TEXT SECTION:
+---+

Tiered storage (Preview) doesn't impact SSD autoscaling described in the Determine the storage utilization target section of this document. When you enable infrequent access as part of tiered storage, autoscaling additionally makes sure that the combined SSD and the infrequent access storage doesn't exceed the limit of 32 TB per node. When the limit is reached, Bigtable scales up automatically.

For example, on an SSD cluster, if you set a storage utilization target of 2.5 TB (50%) per node, and your infrequent access usage is high enough to push the storage usage with tiered storage over the limit, Bigtable adds nodes. This happens even if your SSD usage remains within the 50% target.

The following table helps you understand how autoscaling recommends a node count based on both the SSD usage and the infrequent access usage:

Scenario	Storage utilization target	Utilization percentage	SSD usage	Infrequent access usage	Combined SSD and infrequent access storage	Recommended node count
SSD usage is within the target range and there is no infrequent access usage.	5 TB	100%	Less than 5 TB	0 TB	Less than 5 TB	1
SSD usage exceeds the storage per node limit.	5 TB	100%	6 TB	0 TB	6 TB	2
SSD usage and infrequent access usage are within the tiered storage limit.	5 TB	100%	5 TB	27 TB	32 TB	1
Tiered storage usage exceeds the tiered storage limit.	5 TB	100%	5 TB	28 TB	33 TB	2
SSD usage almost exceeds the SSD usage target, and there is no infrequent access usage.	3 TB	60%	3 TB	0 TB	3 TB	1
SSD usage almost exceeds the SSD usage target, and tiered usage almost exceeds the tiered storage limit.	3 TB	60%	3 TB	29 TB	32 TB	1
SSD usage exceeds SSD storage target, and there is no infrequent access usage.	2.5 TB	50%	4 TB	0 TB	4 TB	2
Tiered usage exceeds the tiered storage limit.	2.5 TB	50%	2 TB	31 TB	33 TB	2

For more information about tiered storage, see Tiered storage overview.

Determine the maximum number of nodes

The value that you choose as the maximum number of nodes should be the number of nodes that the cluster needs to handle your workload's heaviest traffic, even if you don't expect to reach that volume most of the time. Bigtable never scales up to more nodes than it needs. You can also think of this number as the highest number of nodes that you are willing to pay for. For details on accepted values, see Autoscaling parameters.

The maximum number needs to allow for both the CPU utilization target set by you and the storage utilization target set by Bigtable.

If you're changing a cluster from manual allocation to autoscaling, find the highest number of nodes that the cluster has had over the last month or so. Your autoscaling maximum should be at least that number.

If you are enabling autoscaling for a new cluster in an existing instance, use metrics from other clusters in the instance as your guidepost.

If you have a new workload and you're not sure how it's going to grow, you can estimate the number of nodes that you need to meet the built-in storage utilization target and then adjust the number later.

If you enabled tiered storage, you must account for the storage limit of 32 TB per node. Even if your SSD usage is low, a large volume of data in the infrequent access tier can trigger node scaling.

To arrive at this number, estimate the amount of data that you plan to store on the cluster, and then divide that number by the storage utilization target for the storage type that you use.

+---+

Target position listing
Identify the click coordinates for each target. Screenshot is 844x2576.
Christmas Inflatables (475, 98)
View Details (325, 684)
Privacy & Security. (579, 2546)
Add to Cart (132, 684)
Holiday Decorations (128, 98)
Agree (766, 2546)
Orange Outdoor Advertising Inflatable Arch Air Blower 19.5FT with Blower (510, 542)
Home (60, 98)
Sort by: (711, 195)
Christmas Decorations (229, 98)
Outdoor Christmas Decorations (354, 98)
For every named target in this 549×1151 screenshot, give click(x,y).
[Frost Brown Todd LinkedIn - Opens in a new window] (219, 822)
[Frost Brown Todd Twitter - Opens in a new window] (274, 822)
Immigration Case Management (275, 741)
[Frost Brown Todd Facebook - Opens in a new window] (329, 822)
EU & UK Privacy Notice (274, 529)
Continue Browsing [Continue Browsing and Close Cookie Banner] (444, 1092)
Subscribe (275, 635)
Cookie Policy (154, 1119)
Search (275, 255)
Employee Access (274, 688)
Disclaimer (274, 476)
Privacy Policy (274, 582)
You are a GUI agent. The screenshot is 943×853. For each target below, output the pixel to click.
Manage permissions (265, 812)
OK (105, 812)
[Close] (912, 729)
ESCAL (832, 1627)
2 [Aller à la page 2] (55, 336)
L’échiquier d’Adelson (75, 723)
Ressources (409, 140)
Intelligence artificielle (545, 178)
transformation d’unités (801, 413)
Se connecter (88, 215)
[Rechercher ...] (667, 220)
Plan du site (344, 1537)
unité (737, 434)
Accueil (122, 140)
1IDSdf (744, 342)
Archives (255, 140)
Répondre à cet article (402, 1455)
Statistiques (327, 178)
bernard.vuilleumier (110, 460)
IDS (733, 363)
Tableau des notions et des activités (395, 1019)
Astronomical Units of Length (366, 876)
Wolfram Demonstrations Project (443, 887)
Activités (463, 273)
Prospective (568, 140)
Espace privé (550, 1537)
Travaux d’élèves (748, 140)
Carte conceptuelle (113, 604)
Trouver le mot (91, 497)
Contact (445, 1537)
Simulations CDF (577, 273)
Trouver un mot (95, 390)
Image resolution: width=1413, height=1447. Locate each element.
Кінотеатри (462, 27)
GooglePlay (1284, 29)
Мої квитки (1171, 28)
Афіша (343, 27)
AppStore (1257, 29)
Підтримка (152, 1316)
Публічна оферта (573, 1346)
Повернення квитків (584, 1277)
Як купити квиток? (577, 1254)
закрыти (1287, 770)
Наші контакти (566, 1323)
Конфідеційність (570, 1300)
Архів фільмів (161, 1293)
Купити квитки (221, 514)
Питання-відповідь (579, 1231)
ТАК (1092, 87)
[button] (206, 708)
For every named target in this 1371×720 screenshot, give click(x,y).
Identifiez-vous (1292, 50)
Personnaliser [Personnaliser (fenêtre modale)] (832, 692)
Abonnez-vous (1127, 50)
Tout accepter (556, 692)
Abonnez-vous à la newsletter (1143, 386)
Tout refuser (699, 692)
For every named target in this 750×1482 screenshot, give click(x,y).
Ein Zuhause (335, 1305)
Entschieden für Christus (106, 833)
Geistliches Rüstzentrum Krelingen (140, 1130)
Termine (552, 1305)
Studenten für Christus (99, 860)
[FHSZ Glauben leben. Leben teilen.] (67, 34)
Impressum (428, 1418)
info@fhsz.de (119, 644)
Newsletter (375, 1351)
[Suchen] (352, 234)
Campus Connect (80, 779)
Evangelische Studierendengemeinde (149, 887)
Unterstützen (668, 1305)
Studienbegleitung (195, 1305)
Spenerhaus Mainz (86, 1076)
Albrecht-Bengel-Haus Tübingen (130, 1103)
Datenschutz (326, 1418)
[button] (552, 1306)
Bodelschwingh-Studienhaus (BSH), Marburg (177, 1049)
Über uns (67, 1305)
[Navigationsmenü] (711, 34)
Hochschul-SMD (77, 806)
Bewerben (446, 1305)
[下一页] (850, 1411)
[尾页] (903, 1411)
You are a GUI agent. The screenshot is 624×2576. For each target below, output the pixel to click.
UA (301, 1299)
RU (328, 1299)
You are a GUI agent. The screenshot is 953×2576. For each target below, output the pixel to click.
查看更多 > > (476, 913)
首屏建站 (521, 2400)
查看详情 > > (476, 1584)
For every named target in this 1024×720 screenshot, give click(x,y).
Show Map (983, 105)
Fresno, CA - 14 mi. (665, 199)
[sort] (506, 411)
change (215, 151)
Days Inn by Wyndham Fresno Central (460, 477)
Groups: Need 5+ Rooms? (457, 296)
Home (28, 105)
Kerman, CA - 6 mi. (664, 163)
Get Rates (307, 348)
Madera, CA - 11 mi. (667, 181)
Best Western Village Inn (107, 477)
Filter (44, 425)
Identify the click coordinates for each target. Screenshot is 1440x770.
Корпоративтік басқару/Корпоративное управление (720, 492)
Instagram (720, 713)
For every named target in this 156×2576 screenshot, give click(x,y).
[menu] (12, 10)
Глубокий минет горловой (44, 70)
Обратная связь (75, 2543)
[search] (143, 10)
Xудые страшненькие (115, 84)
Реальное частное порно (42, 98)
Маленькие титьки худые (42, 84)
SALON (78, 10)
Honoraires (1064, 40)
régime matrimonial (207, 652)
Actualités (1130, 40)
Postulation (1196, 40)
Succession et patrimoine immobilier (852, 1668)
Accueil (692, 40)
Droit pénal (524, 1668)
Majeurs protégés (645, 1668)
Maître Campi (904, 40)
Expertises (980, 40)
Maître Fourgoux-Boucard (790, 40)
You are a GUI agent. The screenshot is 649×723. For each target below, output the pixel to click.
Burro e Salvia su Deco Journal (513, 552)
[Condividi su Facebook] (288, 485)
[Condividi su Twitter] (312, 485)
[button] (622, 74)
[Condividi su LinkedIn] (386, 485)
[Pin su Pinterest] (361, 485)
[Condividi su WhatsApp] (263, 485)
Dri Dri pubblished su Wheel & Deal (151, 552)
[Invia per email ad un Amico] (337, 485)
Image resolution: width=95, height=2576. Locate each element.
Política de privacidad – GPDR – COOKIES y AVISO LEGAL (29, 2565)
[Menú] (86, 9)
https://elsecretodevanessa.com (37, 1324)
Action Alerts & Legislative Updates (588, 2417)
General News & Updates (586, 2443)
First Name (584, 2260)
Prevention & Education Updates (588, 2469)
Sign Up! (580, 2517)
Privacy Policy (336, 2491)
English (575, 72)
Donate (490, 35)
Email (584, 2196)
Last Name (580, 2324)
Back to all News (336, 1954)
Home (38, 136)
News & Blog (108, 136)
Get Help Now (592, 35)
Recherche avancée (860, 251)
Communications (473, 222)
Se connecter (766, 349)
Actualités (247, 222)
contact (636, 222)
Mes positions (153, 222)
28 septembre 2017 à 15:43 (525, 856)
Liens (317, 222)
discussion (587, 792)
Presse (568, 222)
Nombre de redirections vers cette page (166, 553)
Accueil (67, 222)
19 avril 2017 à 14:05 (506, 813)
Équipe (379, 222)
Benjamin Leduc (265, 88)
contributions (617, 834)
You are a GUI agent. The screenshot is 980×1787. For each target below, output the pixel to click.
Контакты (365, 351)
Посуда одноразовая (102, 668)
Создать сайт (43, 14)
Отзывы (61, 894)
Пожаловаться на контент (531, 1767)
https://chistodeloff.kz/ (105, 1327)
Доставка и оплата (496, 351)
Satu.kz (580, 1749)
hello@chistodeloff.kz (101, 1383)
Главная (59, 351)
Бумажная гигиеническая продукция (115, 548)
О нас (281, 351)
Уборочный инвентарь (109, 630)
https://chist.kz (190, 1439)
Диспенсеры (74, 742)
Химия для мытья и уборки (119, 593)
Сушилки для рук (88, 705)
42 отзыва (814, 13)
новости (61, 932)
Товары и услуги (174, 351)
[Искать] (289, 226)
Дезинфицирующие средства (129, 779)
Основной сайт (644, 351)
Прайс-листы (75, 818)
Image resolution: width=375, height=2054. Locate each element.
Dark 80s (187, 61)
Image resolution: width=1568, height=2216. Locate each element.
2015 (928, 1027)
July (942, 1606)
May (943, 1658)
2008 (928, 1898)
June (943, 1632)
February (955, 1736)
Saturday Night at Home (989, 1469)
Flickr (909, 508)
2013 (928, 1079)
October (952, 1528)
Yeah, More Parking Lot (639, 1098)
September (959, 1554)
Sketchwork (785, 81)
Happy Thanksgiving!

+---+

THE TASKS:
A: From the Bigtable autoscaling text, list each table scenario whose recommended node count is 2.
B: Carry on the Bigtable autoscaling text from its final sentence.

WRITTEN ANSWERS:
A:
- SSD usage exceeds the storage per node limit.
- Tiered storage usage exceeds the tiered storage limit.
- SSD usage exceeds SSD storage target, and there is no infrequent access usage.
- Tiered usage exceeds the tiered storage limit.

B:
For example, if you store 10 TB on an SSD cluster, you can divide 10 TB by 2.5 TB, which is the storage utilization target set by default for SSD clusters that use autoscaling. The result is 4, which means that 4 is the number of nodes that can handle that amount of data, and the maximum should be some number higher than that.

Using the same formula, the following examples show the number of nodes you might need for some sample storage amounts:

SSD storage per cluster	Smallest maximum number of nodes
25 TB	10
35 TB	14
50 TB	20

After your cluster is up and running with autoscaling enabled, monitor the cluster and make sure that the value you choose for maximum number of nodes is at least as high as the recommended number of nodes for CPU target and the recommended number of nodes for storage target.

Determine the minimum number of nodes

You can set the minimum as low as 1 to ensure that your Bigtable can scale down to the smallest, most cost-efficient size if possible. The cluster never becomes too small because Bigtable automatically prevents the node count from dropping below the minimum needed to maintain the CPU and storage utilization targets. See Autoscaling parameters for details on accepted values.

However, in many cases you will want to set this value to more than one. Choose a higher number or raise the minimum number of nodes for the following situations:

You have an upcoming peak scale event, when you expect your traffic to temporarily increase, and you want to make sure you have enough capacity.
Your application sends spiky traffic. When new nodes are added, Bigtable automatically rebalances onto the new nodes. Because this process can take several minutes, you are often better off taking a conservative approach and choosing a higher minimum so that your cluster can seamlessly accommodate the spikes.
You increase the maximum number of nodes. The minimum must always be ten percent or less of the maximum number of nodes. For example, if you set the maximum to 30, you must set the minimum to at least 3.

If you increase the value for a cluster's minimum number of nodes, Bigtable immediately attempts to scale the cluster to the new minimum. The standard constraints apply, however; if a zone is out of nodes, additional nodes are not provisioned to meet the configured minimum. Bigtable continues to attempt to add nodes and creates an audit log entry for each failed attempt until it successfully scales the cluster to the new minimum number of nodes. Bigtable does not change the configured value in this situation. As a result, you might observe that the cluster's node count is less than the minimum until scaling is complete.

Fine-tune your settings

After you enable autoscaling, it's important to monitor its behavior and adjust your settings as needed. Use the monitoring metrics to observe the following:

Recommended node counts: Pay close attention to the recommended_node_count_for_cpu and recommended_node_count_for_storage metrics. These metrics indicate the ideal number of nodes based on your CPU and storage utilization targets, respectively.
Provisioned node count: Compare the recommended node counts with the actual number of nodes that are provisioned. If your cluster is consistently using more nodes than recommended, you can consider reducing the minimum number of nodes to lower your costs.
Maximum node count: Ensure that your maximum number of nodes is high enough to allow your cluster to scale up to meet demand. If you observe that your cluster is frequently hitting the maximum node count, increase it to provide more capacity.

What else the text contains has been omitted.